Notre pays doit son évolution démocratique à l’action de générations d’hommes politiques et de syndicalistes, mais aussi à sa presse libre et indépendante. Pendant plus de trente ans, Abdourahmane Camara, officiant à WalFadjri, de façon ininterrompue, aura joué un rôle éminent, dans la production d’articles et la formation continue des journalistes.
Camou ne se singularisait pas par des articles de prise de position définitive ou des éditoriaux comminatoires. Stakhanoviste du journalisme, fidèle jusqu’à sa mort à Sidy Lamine Niass et son groupe de presse, il était obsédé par le sérieux et la justesse du fond, la qualité de l’écriture pour le rendu. En Camou, Walf et le journalisme sénégalais viennent de perdre une vigie de l’orthodoxie ! Un grand journaliste des faits !
Un article au contenu sérieux – un scoop de préférence – aux sources recoupées, d’intérêt manifeste et bien écrit, voilà ce qui motivait Camou. Le mot juste : dans l’art de dépouiller un article de scories, d’inutiles éléments servant tout au plus à alourdir un texte, Abdourahmane était inégalable.
En parlant de Camou, me reviennent en mémoire les épiques batailles syndicales du début des années 1990, les événements post-électoraux de 1993, le procès des assassins de Me Babacar Sèye, juge au Conseil constitutionnel, les arrestations, fuites et procès de la bande d’agresseurs du nom de Alex et Ino, les grandes affaires de drogue, mais aussi les sujets de reportage dits de société, sur le Sida, les femmes, l’école, les difficultés du monde rural dans les périodes de soudure, le suivi des affres de l’irrédentisme en région sud à travers les coups du Mouvement des forces démocratiques de Casamance (Mfdc)…Que de sujets traités à Walf, un navire amiral de la presse dans les luttes pour une information juste ! Le journal est resté sur la ligne de crête grâce, notamment à des capitaines comme Abdourahmane Camara.
L’élection présidentielle de février-mars 2000 a vu le candidat Abdoulaye Wade contraindre le président Abdou Diouf à un deuxième tour, et le battre ensuite. En cette occurrence-là, la première alternance à la tête du pouvoir au Sénégal, Walf aura joué un très grand rôle, sans jamais se départir de sa fonction. Ce fut un moment d’histoire pour le pays, mais aussi un chapitre lumineux d’apprentissage pour ceux qui ont eu le privilège de le vivre dans ce groupe de presse. La silhouette longiligne de Camou, discrète dans les allées et couloirs, sauf pour réclamer son verre de thé, se singularisait par la solidité et la rigueur intellectuelles avec lesquelles il tenait la barre du navire derrière son ordinateur.
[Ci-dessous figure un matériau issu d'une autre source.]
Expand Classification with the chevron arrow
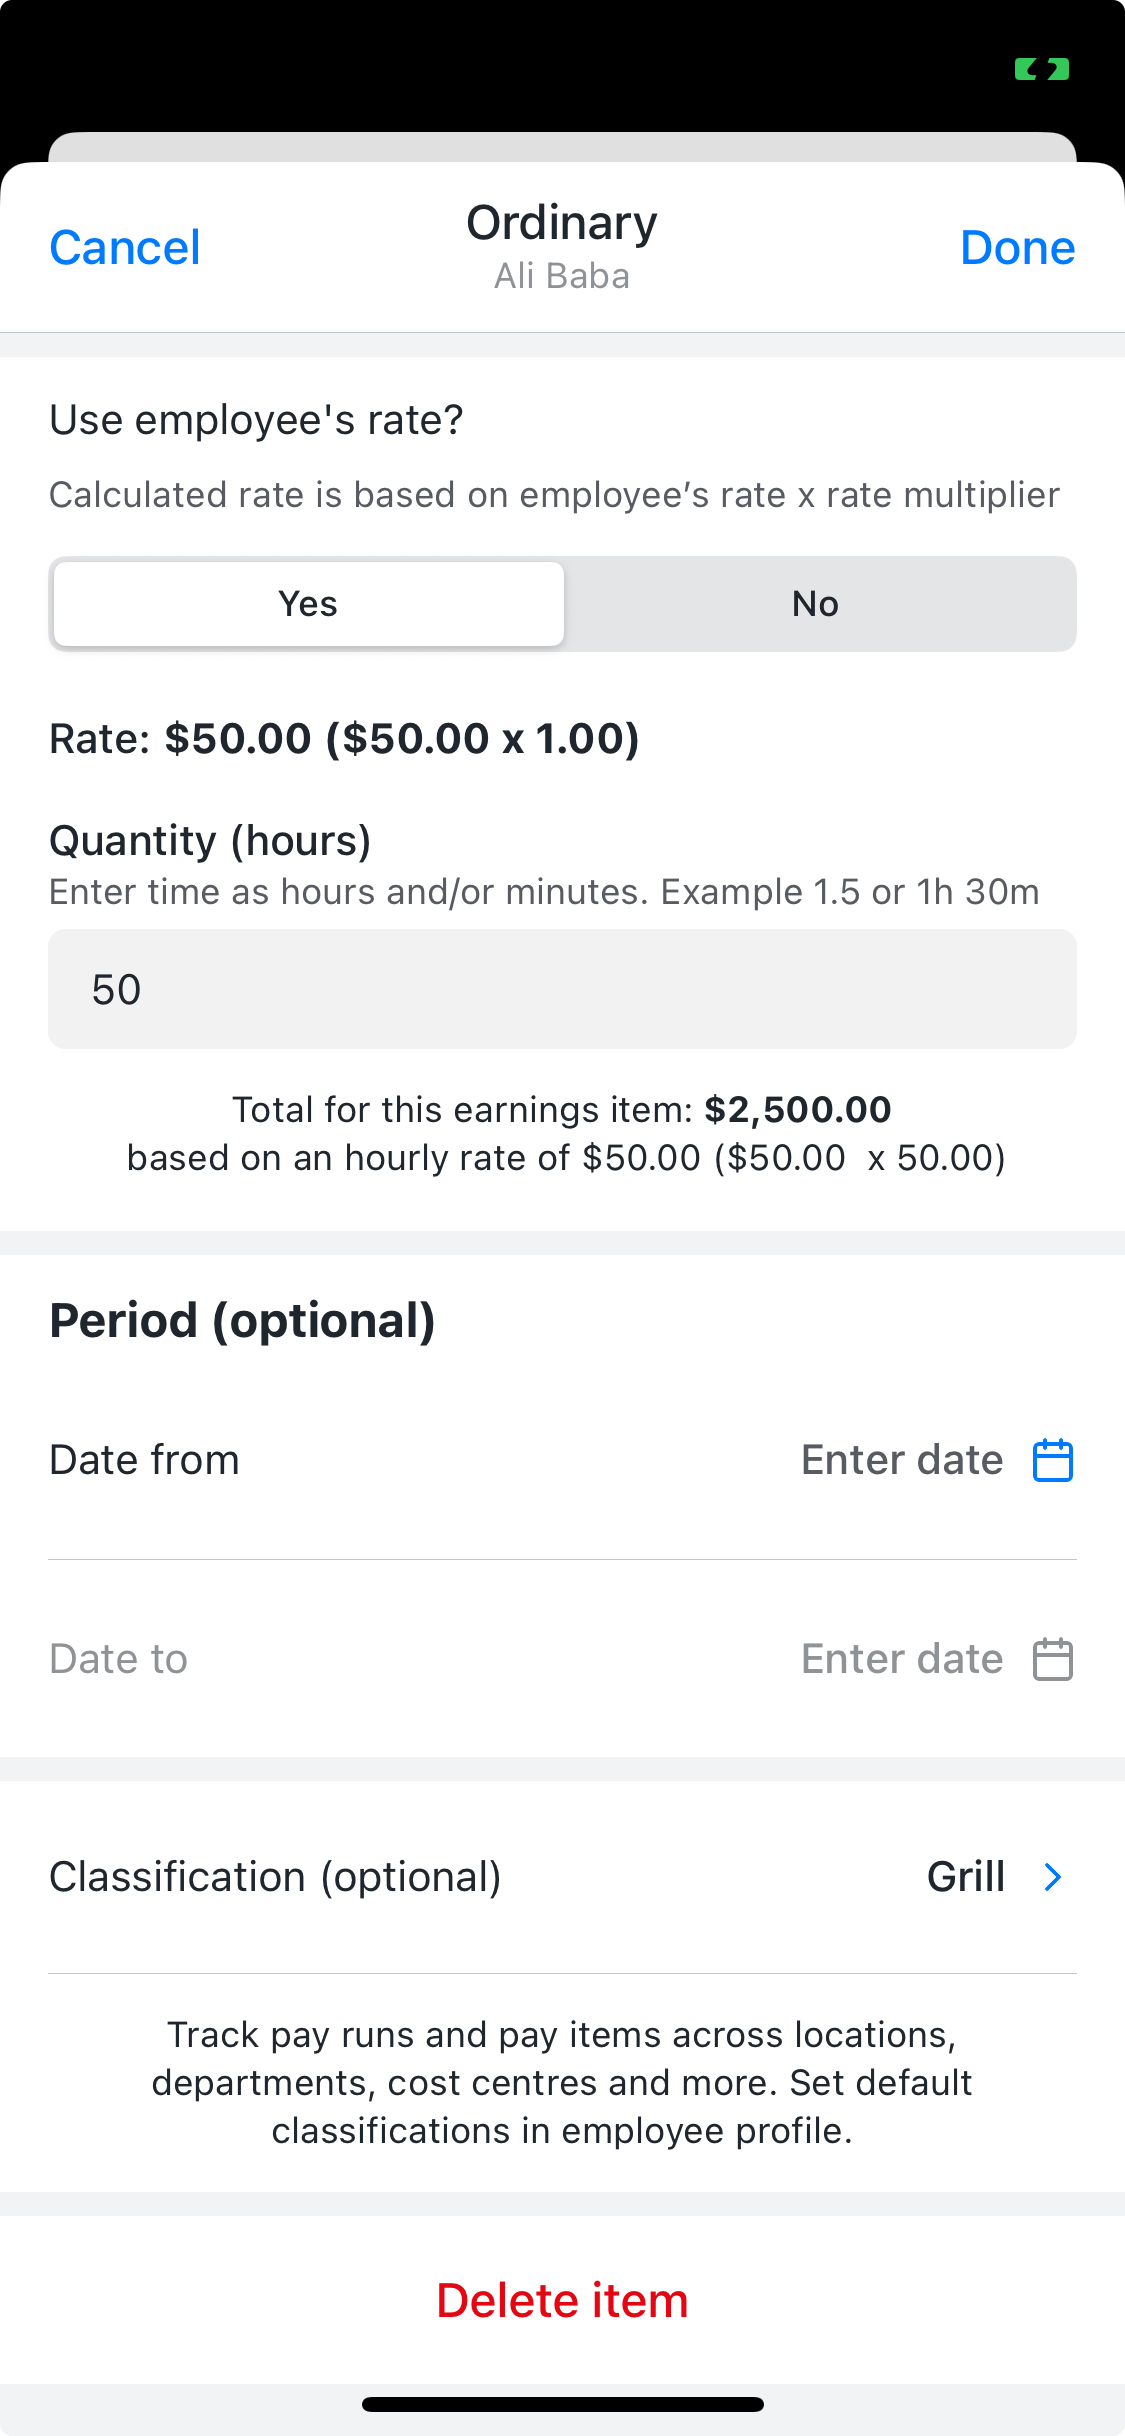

En toute discrétion, frisant la timidité, il aura bâti sa vie autour de trois pôles : le domicile, la rédaction et la mosquée.
La presse et la démocratie sénégalaise doivent beaucoup à Abdourahmane Camara. Personnellement, Camou m’aura beaucoup appris, et marqué dans ma formation, jamais aboutie, de journaliste.
Lorsque je reçus l’appel de Seyni Diop, un de nos cadets de Walf, me demandant, la voix enrouée, un hommage à Camou, j’étais avec Ousseynou Guèye, autre figure de l’aventure de ce qui a été le groupe de Sacré Cœur avant Khar Yalla. Ecrire un hommage à Camou ! Dieu, que la vie est courte, que de vaines choses la remplissent !
Je prie, avec moi ses proches et tous ceux qu’il a formés, pour que la terre de Saint-Louis où nous le raccompagnerons mercredi soit légère à Abdourhamane. Qu’Allah lui réserve le meilleur du paradis et préserve sa famille, sa dévouée épouse Tabara, et ses enfants.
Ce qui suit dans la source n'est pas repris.